On Friday (15 September), hundreds gathered for Edith Windsor’s funeral, including Hillary Clinton, who gave a beautiful eulogy.
Windsor, an LGBTI icon and activist, passed away last week at 88. The community is still feeling the ripples of her loss and all she gave us.
In 2013, Windsor successfully fought for her rights at the Supreme Court. The result of her case, United States v. Windsor, ended the Defense of Marriage Act. She was an activist within the community long before and after this.
Shortly after her death, former President Barack Obama wrote a loving tribute to Windsor, fondly known as Edie.
This time, it was recent presidential candidate Hillary Clinton’s turn. She was one of many to speak about the legacy Windsor left behind. Her nearly 14-minute speech is definitely worth a listen.
‘Doesn’t it feel great to be here, to honor and remember someone who had such a positive, lasting influence on the country and the world?’ She began, continuing the sentiments of celebrating life the service saw.
‘I didn’t know Edie as well as those who have spoken… but I do know what Edie means to America,’ she continued, channeling the leadership shown throughout her career. ‘Not only to our history, but to our present and our future. All week long we’ve seen this immense outpouring of love and gratitude to Edie.’
Clinton’s speech acknowledged the various boundaries Windsor challenged. Not just with the Supreme Court case, but in other ways too, like living on her own, divorced, at 23 in New York City — ‘practically unheard of in those days’.
Near the end, Clinton used Windsor’s example to call on America to resist and fight.

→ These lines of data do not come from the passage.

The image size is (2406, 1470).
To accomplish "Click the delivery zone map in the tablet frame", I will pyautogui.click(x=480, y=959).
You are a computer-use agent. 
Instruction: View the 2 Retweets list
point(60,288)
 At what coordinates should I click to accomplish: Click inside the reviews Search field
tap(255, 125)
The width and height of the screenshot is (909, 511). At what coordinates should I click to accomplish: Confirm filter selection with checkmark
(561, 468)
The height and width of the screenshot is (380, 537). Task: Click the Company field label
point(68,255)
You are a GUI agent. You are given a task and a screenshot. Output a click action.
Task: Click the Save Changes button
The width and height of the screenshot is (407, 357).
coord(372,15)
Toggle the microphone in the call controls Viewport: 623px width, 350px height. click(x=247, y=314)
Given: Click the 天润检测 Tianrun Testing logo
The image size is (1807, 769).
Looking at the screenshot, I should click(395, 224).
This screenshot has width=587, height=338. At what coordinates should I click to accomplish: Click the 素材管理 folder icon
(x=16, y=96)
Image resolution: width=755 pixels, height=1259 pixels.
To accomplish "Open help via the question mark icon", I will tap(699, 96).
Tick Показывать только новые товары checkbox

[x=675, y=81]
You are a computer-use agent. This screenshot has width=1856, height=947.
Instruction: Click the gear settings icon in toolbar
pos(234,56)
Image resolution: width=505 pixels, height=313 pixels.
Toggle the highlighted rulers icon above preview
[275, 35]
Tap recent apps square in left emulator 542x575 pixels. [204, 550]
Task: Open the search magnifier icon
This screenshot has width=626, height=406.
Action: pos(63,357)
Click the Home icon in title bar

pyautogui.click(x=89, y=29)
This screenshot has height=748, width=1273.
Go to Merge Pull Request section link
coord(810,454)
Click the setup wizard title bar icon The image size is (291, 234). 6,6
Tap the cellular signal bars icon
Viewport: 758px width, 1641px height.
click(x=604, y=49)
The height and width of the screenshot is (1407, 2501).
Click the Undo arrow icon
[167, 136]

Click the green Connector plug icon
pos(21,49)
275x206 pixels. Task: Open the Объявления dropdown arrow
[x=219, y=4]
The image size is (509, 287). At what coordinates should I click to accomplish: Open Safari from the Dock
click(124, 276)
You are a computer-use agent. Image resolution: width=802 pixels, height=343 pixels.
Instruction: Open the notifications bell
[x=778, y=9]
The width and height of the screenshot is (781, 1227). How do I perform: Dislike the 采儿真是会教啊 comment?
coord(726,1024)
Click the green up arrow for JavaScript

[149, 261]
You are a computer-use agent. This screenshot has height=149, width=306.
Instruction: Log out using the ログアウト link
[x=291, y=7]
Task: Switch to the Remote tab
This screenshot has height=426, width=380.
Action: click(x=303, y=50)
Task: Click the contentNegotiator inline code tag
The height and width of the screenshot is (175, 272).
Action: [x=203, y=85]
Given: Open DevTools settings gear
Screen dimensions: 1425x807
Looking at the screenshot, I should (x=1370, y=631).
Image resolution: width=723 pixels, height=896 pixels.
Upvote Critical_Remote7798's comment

‘She refused to give up on the promise of America. There wasn’t a cynical, defeatist bone in her body. That’s especially important for us to remember now,’ she said. ‘Through her determination and sheer force of will, she brought us another step closer to that more perfect union. Now, in this moment when so much hard-fought progress is hanging in the balance, it is up to all of us to pick up where she left off.’